### EXERCISE DETAILS:
Could you reproduce, character for character, every line from the start of the records up to and including the line containing "Image resolution: width=720"?

____________________

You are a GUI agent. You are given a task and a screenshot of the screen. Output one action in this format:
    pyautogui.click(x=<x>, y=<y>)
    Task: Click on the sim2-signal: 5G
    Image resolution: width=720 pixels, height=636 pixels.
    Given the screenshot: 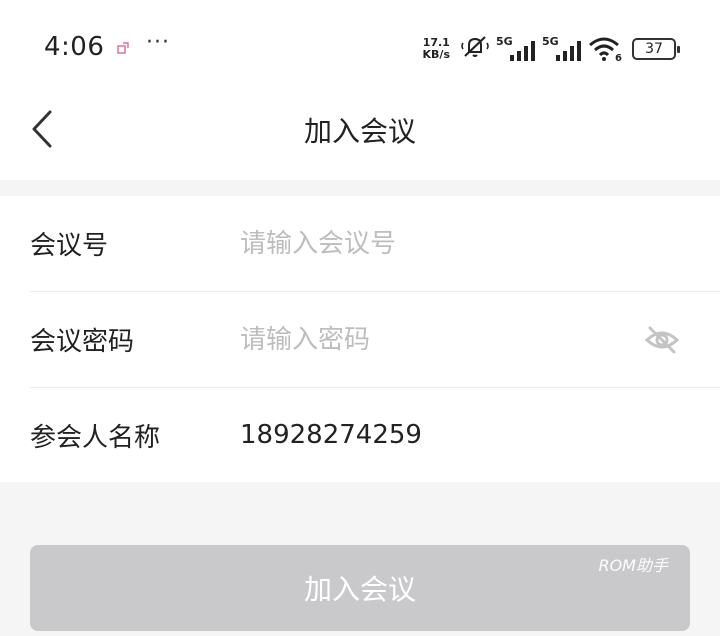 What is the action you would take?
    pyautogui.click(x=562, y=49)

____________________

### TASK ANSWER:
You are a GUI agent. You are given a task and a screenshot of the screen. Output one action in this format:
    pyautogui.click(x=<x>, y=<y>)
    Task: Click on the sim2-signal: 5G
    Image resolution: width=720 pixels, height=636 pixels.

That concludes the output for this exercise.